WASHINGTON — The Supreme Court on Tuesday turned back a challenge to a federal law that broadened the government’s power to eavesdrop on international phone calls and emails.
The decision, by a 5-4 vote that divided along ideological lines, probably means the Supreme Court will never rule on the constitutionality of that 2008 law.
More broadly, the ruling illustrated how hard it is to mount court challenges to a wide array of anti-terrorism measures in light of the combination of government secrecy and judicial doctrines limiting access to the courts.

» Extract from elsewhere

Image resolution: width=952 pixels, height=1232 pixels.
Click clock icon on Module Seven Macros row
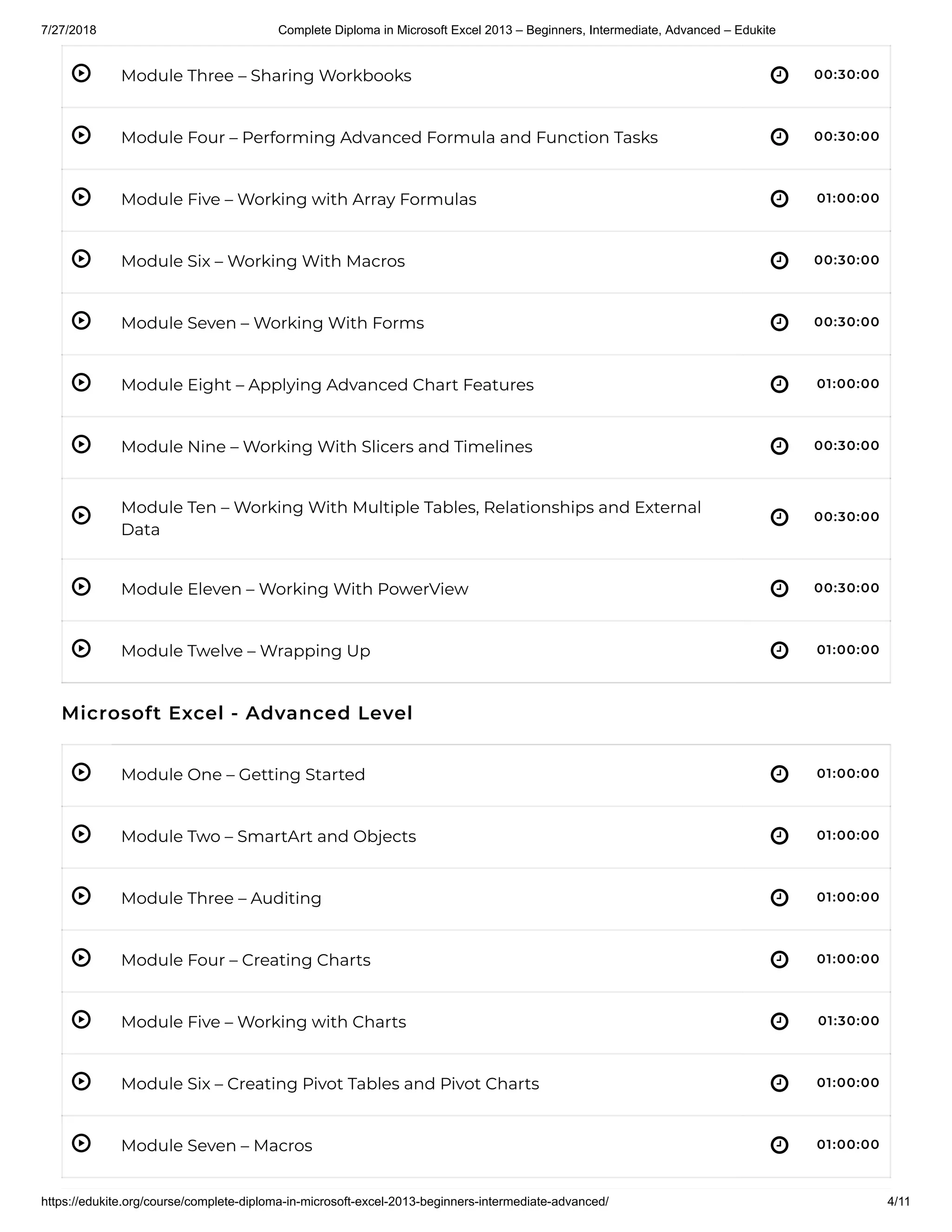pos(779,1145)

“Absent a radical sea change from the courts, or more likely intervention from the Congress, the coffin is slamming shut on the ability of private citizens and civil liberties groups to challenge government counterterrorism policies, with the possible exception of Guantanamo," said Stephen I. Vladeck, a law professor at American University.
Writing for the majority, Justice Samuel Alito said that the journalists, lawyers and human rights advocates who challenged the constitutionality of the law could not show they had been harmed by it and so lacked standing to sue. The plaintiffs’ fear that they would be subject to surveillance in the future was too speculative to establish standing, he wrote.
In dissent, Justice Stephen Breyer wrote that the harm claimed by the plaintiffs was not speculative. “Indeed," he wrote, “it is as likely to take place as are most future events that common-sense inference and ordinary knowledge of human nature tell us will happen."